Government constraints stymie useful work, so Alan Smithers is delighted to go independent

The Centre for Education and Employment Research is moving to Buckingham University. It is not just that it is a delightful campus in a delightful town - it offers freedom and flexibility as an independent university.

British universities have become overreliant on taxpayers' money. Quite rightly, the government wants to ensure that this is spent wisely. But in recent years it has taken to behaving like a monopoly customer bullying its suppliers rather in the manner of an aggressive supermarket. Its interference in admissions policies, its distortion of research through the research assessment exercises and the crushing bureaucracy of quality assurance are but three examples.

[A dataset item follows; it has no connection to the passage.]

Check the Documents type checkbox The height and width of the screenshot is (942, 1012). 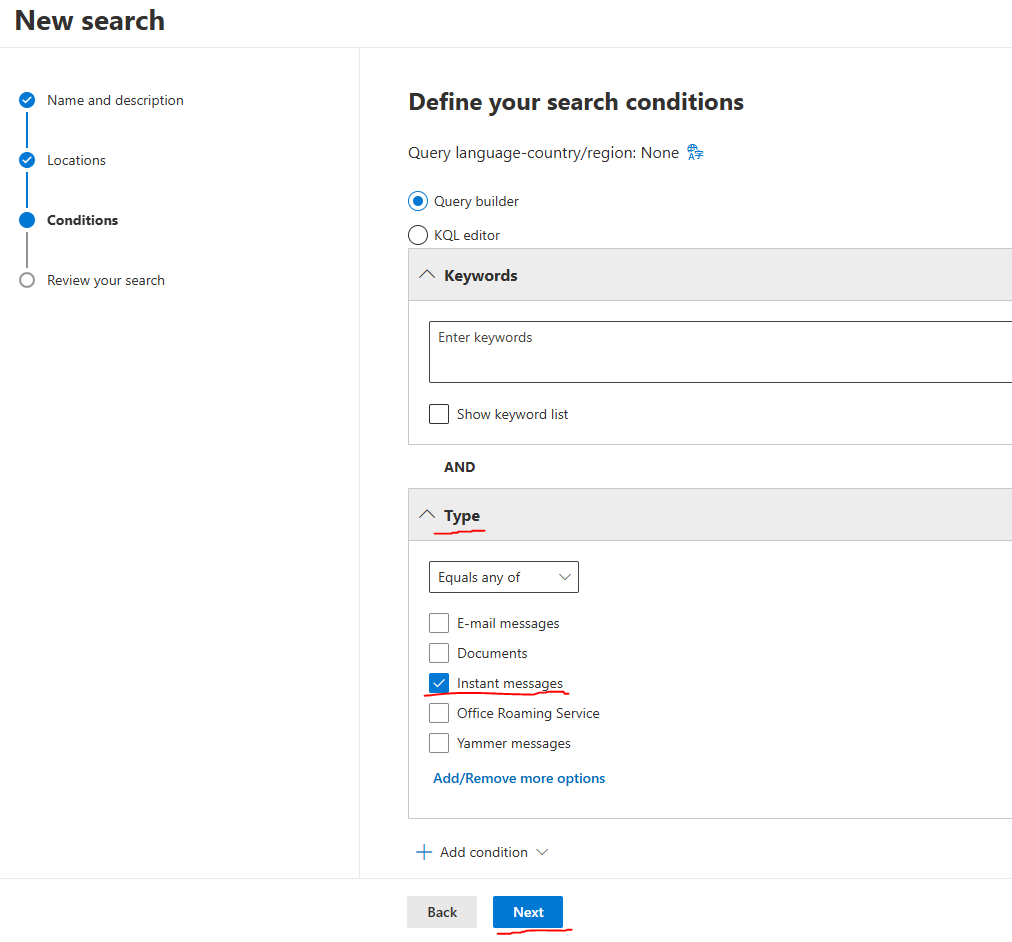pos(439,653)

My own field, education, has suffered particularly badly. It is a practical subject whose raison d'être is to improve education. This much is obvious, but to receive money from the government, university education departments are having to pretend they are engaging in something like physics.

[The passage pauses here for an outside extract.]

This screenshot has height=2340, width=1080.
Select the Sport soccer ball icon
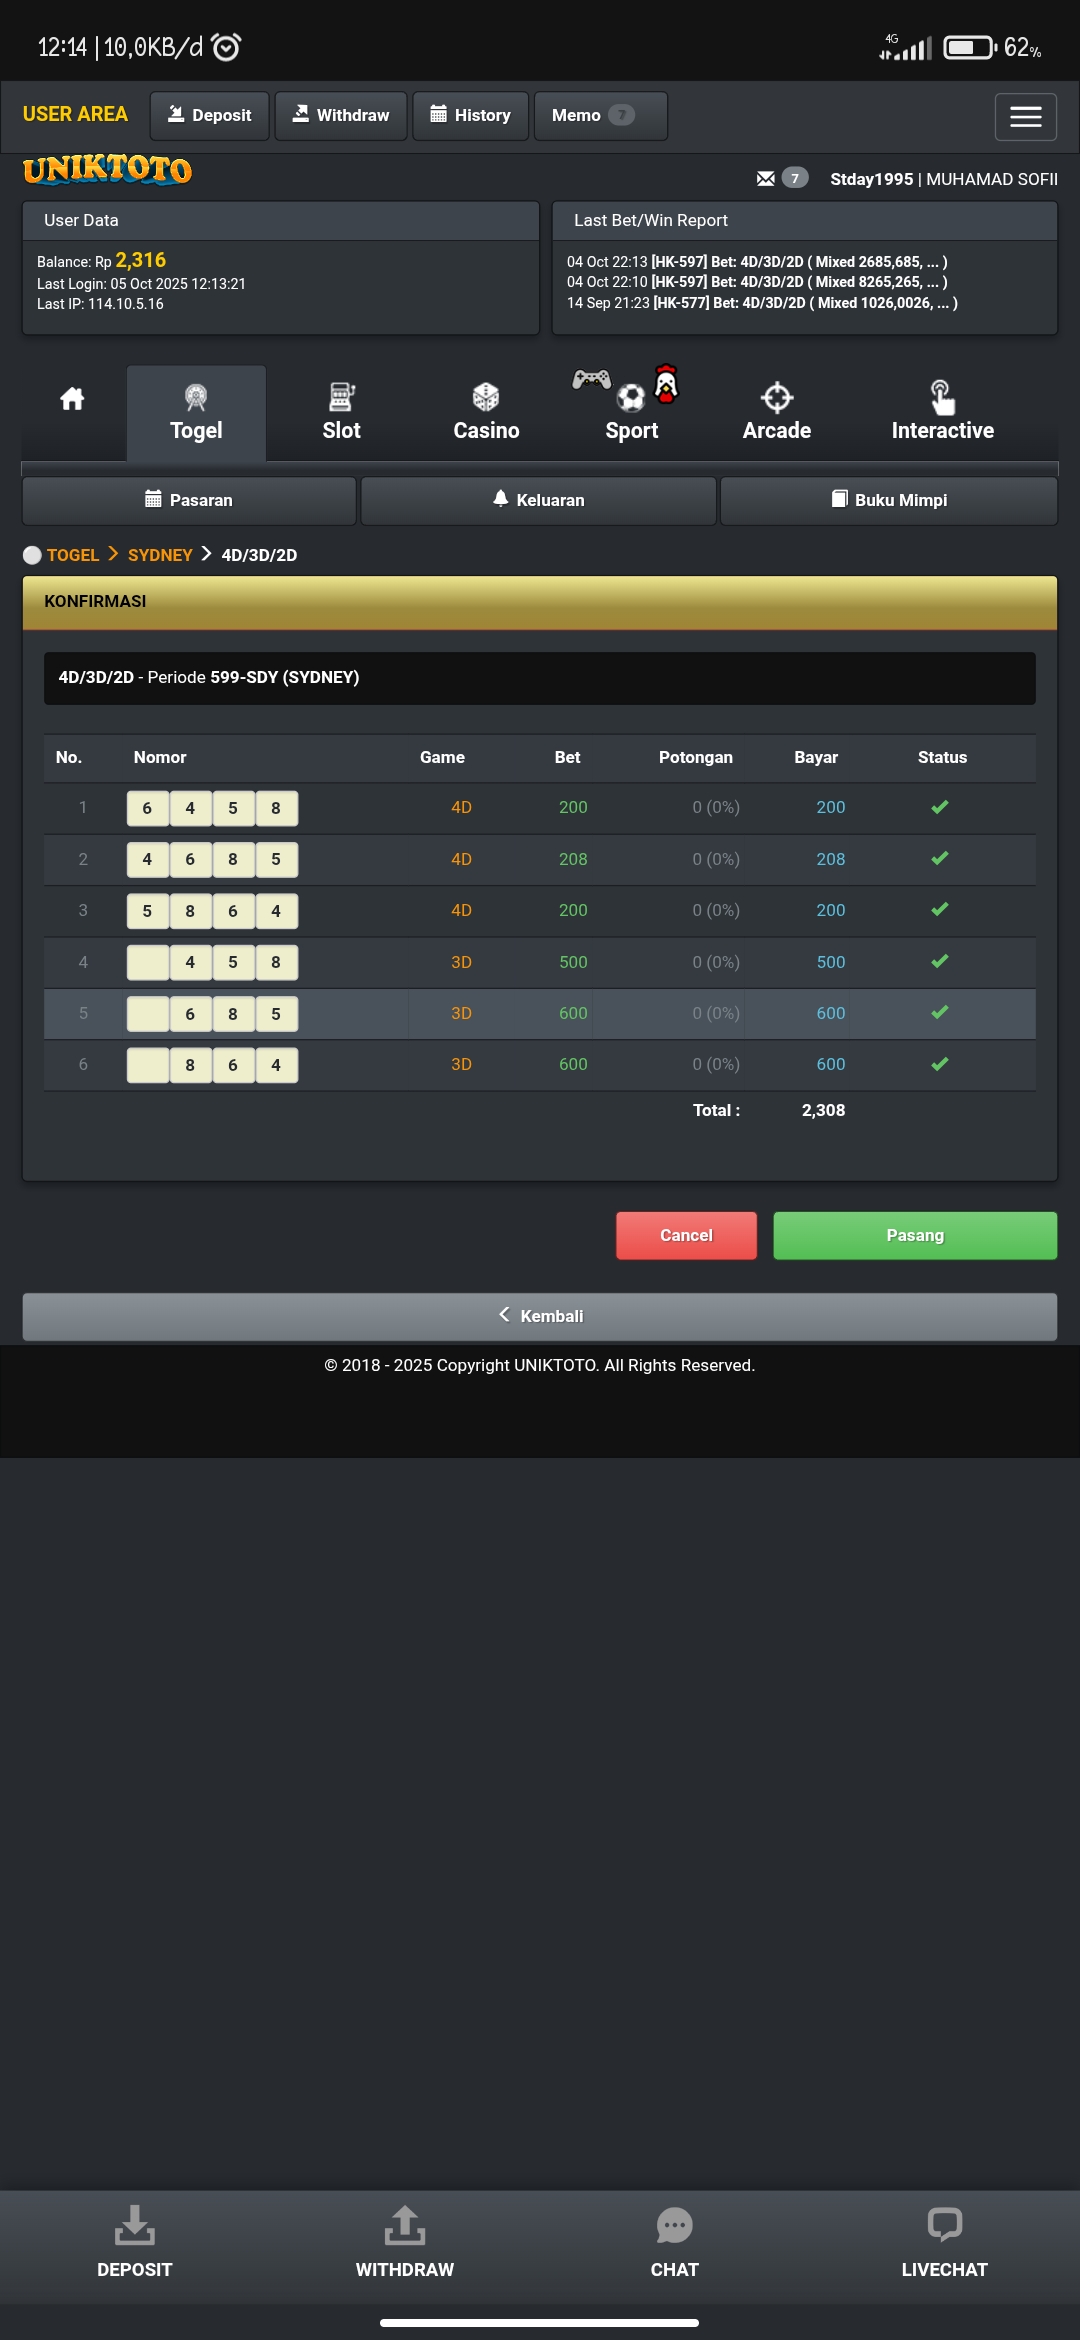631,398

Education patently is not physics. Physics studies the relatively enduring inanimate natural world. It makes sense to lodge the measurements that have been made in journals, where they are available over the years to other researchers. Theories lead to cumulative understanding. Researchers have proved themselves through first degrees, doctorates and post-doc experience, and there is a consensus that makes peer review possible.

Crucially, the evidence gathered is strong enough to overturn what people would prefer to believe, as with the Sun going round the Earth.

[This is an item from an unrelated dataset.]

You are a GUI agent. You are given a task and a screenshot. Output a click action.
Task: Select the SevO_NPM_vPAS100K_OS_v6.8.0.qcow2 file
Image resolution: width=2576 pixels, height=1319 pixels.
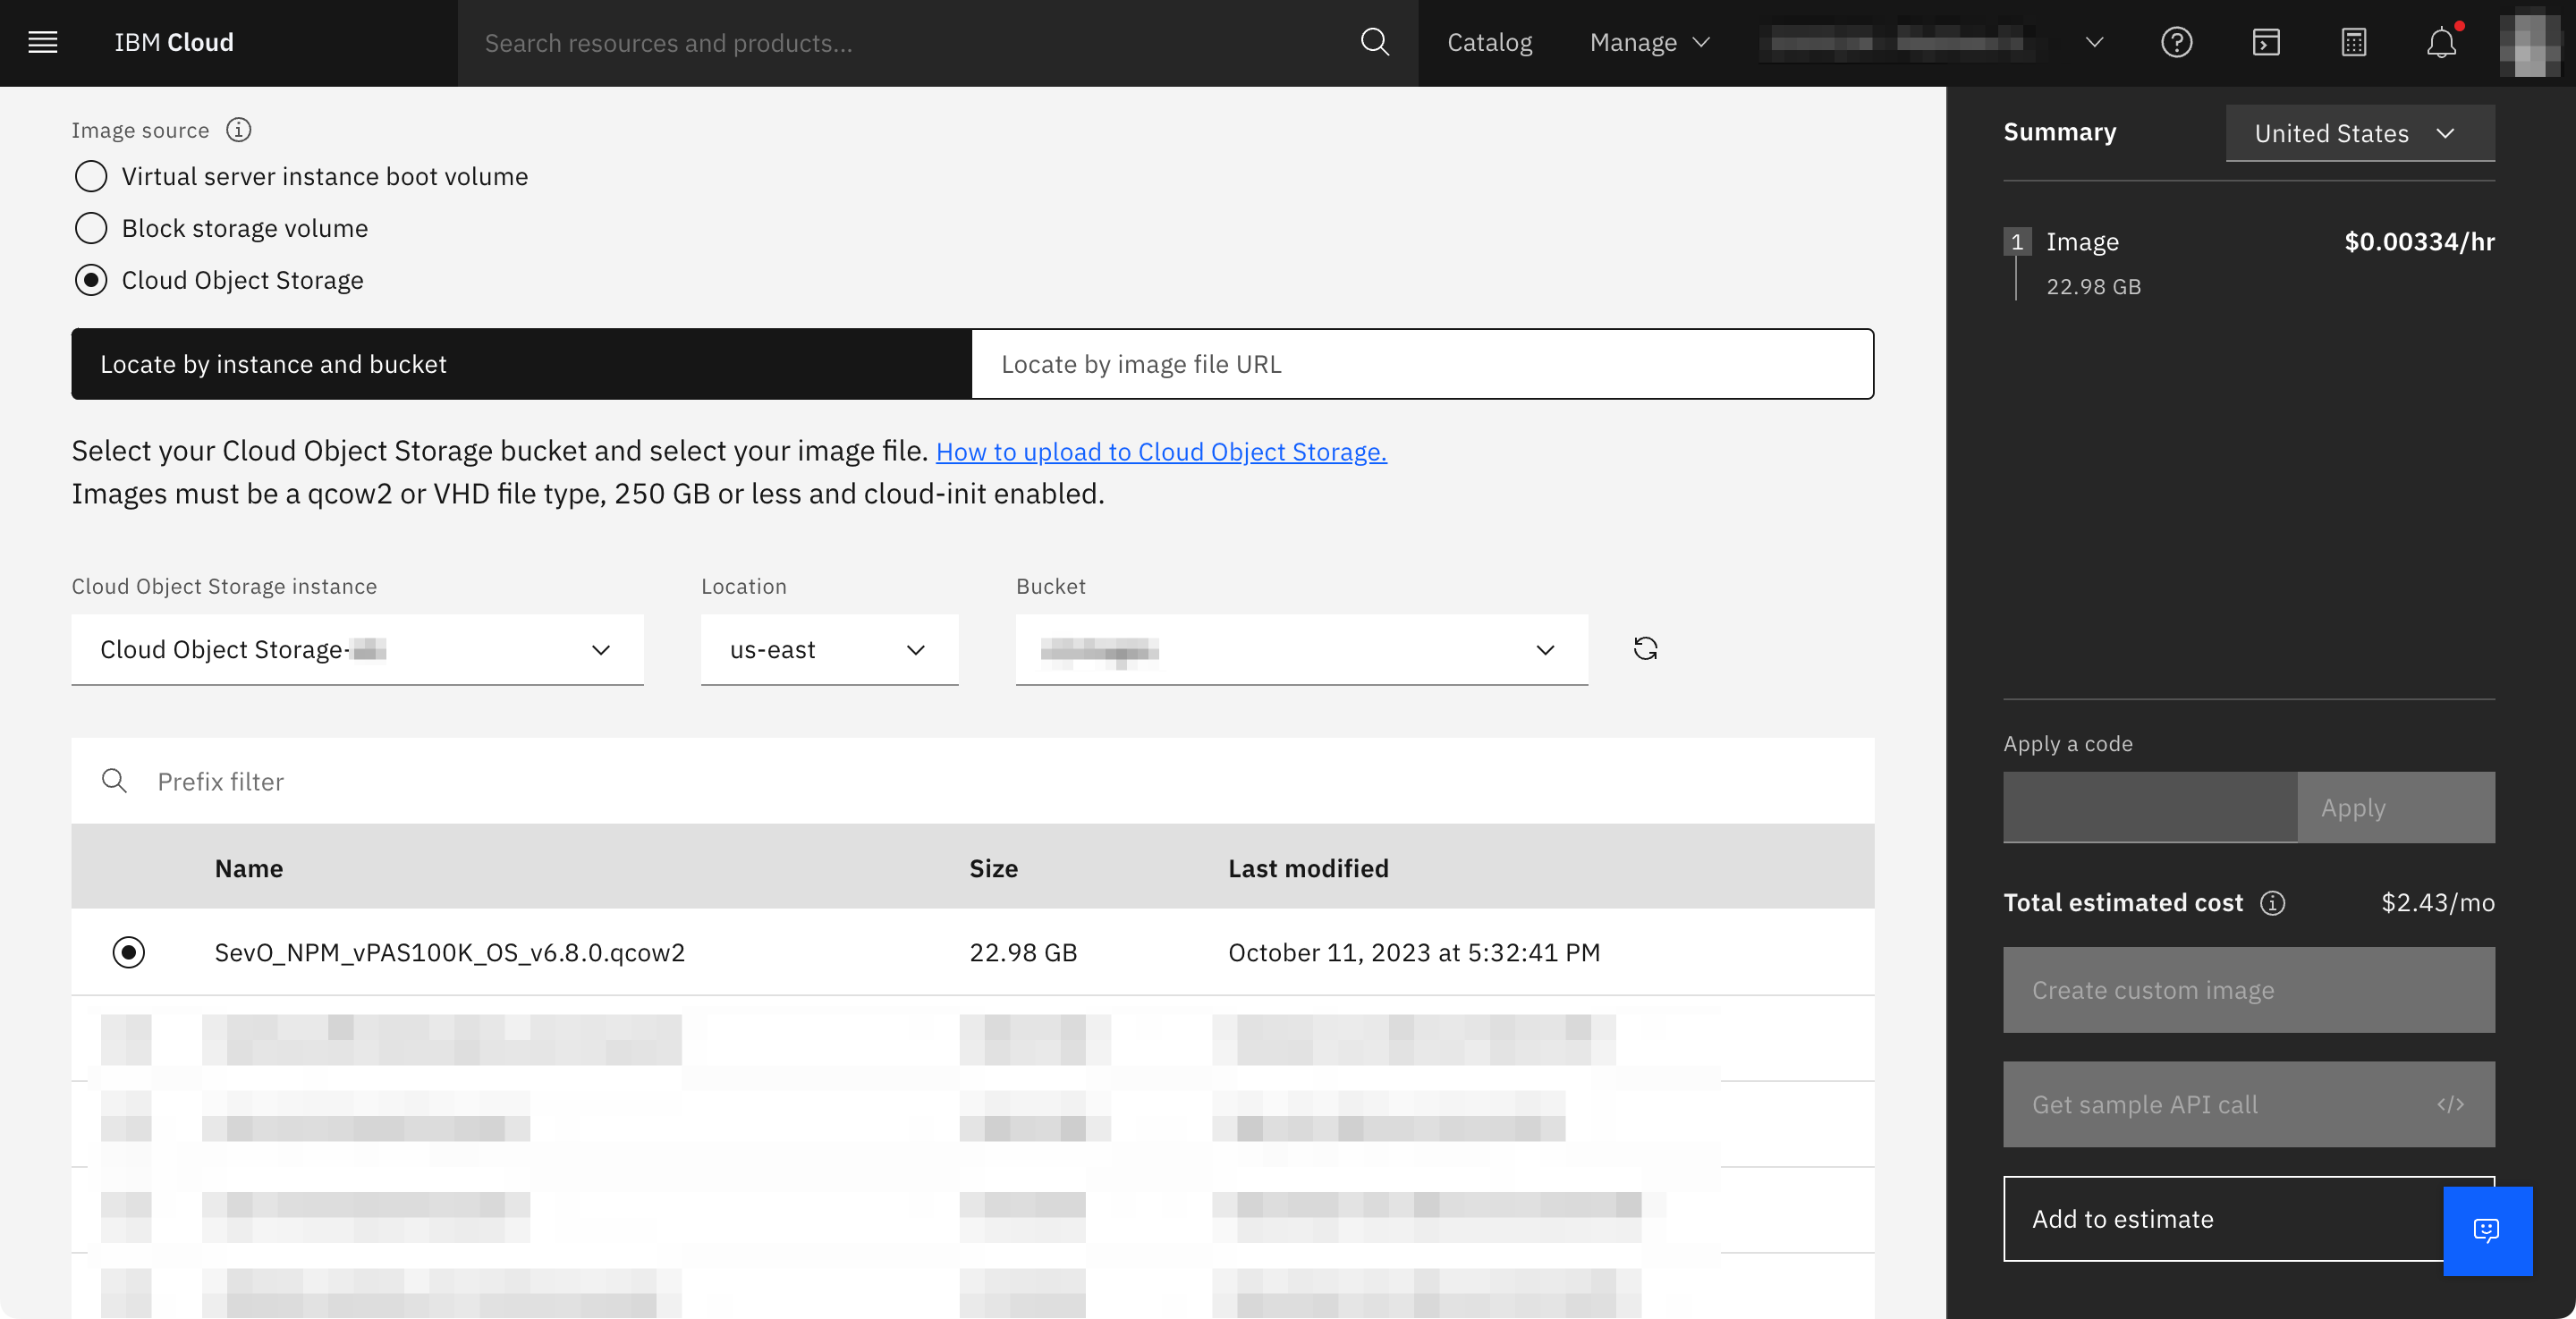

In contrast, education researches a policy-constructed world that can change rapidly. Papers in academic journals have often lost their usefulness by the time they are printed and, in any case, the audience is mainly not other researchers, but teachers and policy-makers. The evidence gathered is rarely strong enough to cause people to change their views.

Expert teachers recruited because of their skills are treated as second class unless they engage in the - often quirky - theory-building that leads to papers. People who cannot see that they are barking up the wrong paradigm sit in judgement on those who can see clearly that something is seriously wrong.

Universities maintained by government money have become increasingly unable to handle the contradiction. Some, like Liverpool, have simply withdrawn from teacher training, ending more than 100 years of service to schools education. Others are playing the RAE game for all they are worth, carrying out mock exercises to ensure that sufficient papers are being published in the right journals at the right time, that enough bids are being made to the research councils, that the requisite number of honours have been sought. People are shunted around to maximise the returns, and those who are scholars or have particular practical expertise rather than being determined paper-writers are likely to find themselves branded as non-RAE-compliant.

This is bad enough when it is consistent with the purposes of the endeavour, but in practical subjects such as education, law, dentistry and business, it is disastrous. Perversely, the very attempts to ensure value for money are resulting in a lot of it being wasted.

The Centre for Education and Employment Research has been built on a clear conception of what educational research can and cannot do. It takes as its main task the accurate description of the current state of education, and it makes its evidence immediately available to practitioners and policy-makers through rapid publication. Its worth and quality are constantly tested by the need to seek grants and commissions, and fortunately many have been awarded. It has been able to maintain its objectivity in a value-laden field by having a plurality of funders.

But working in the maintained sector of higher education has become an increasing constraint. We are, therefore, delighted to be able to help build a new education department in a truly independent university.

Education is a practical subject; it is now for us to put this further into practice.

Alan Smithers is director of the Centre for Education and Employment Research, which is currently at Liverpool University.